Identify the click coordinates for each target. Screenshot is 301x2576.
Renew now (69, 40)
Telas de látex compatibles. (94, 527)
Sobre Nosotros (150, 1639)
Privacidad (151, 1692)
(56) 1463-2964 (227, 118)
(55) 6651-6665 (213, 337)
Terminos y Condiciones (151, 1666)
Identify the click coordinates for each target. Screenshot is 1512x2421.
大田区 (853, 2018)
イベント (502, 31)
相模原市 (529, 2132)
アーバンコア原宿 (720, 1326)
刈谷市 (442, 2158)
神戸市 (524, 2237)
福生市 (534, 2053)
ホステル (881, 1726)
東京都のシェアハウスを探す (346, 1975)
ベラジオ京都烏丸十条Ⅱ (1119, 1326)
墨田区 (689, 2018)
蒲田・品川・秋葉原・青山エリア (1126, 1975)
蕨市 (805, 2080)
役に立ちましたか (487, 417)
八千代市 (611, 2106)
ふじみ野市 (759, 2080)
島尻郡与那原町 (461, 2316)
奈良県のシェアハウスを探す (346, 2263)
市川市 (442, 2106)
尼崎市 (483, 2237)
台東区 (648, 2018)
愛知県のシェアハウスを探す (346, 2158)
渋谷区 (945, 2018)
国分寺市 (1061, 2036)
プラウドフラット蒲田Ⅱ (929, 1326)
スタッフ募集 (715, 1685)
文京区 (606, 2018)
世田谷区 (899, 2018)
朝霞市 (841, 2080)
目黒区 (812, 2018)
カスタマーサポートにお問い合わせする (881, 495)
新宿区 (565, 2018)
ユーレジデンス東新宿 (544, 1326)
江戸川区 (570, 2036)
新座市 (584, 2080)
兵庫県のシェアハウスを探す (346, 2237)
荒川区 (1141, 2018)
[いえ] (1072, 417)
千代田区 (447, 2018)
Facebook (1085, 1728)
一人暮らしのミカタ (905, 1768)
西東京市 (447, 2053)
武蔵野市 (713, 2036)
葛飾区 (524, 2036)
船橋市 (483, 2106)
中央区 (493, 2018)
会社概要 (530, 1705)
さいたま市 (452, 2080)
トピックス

# # #

__Problem to solve__. Write out, word for word, the line that contains "島尻郡与那原町 (461, 2316)" and every line after it through the last line of the listing.

__The completed task__.
島尻郡与那原町 (461, 2316)
奈良県のシェアハウスを探す (346, 2263)
市川市 (442, 2106)
尼崎市 (483, 2237)
台東区 (648, 2018)
愛知県のシェアハウスを探す (346, 2158)
渋谷区 (945, 2018)
国分寺市 (1061, 2036)
プラウドフラット蒲田Ⅱ (929, 1326)
スタッフ募集 (715, 1685)
文京区 (606, 2018)
世田谷区 (899, 2018)
朝霞市 (841, 2080)
目黒区 (812, 2018)
カスタマーサポートにお問い合わせする (881, 495)
新宿区 (565, 2018)
ユーレジデンス東新宿 (544, 1326)
江戸川区 (570, 2036)
新座市 (584, 2080)
兵庫県のシェアハウスを探す (346, 2237)
荒川区 (1141, 2018)
[いえ] (1072, 417)
千代田区 (447, 2018)
Facebook (1085, 1728)
一人暮らしのミカタ (905, 1768)
西東京市 (447, 2053)
武蔵野市 (713, 2036)
葛飾区 (524, 2036)
船橋市 (483, 2106)
中央区 (493, 2018)
会社概要 (530, 1705)
さいたま市 (452, 2080)
トピックス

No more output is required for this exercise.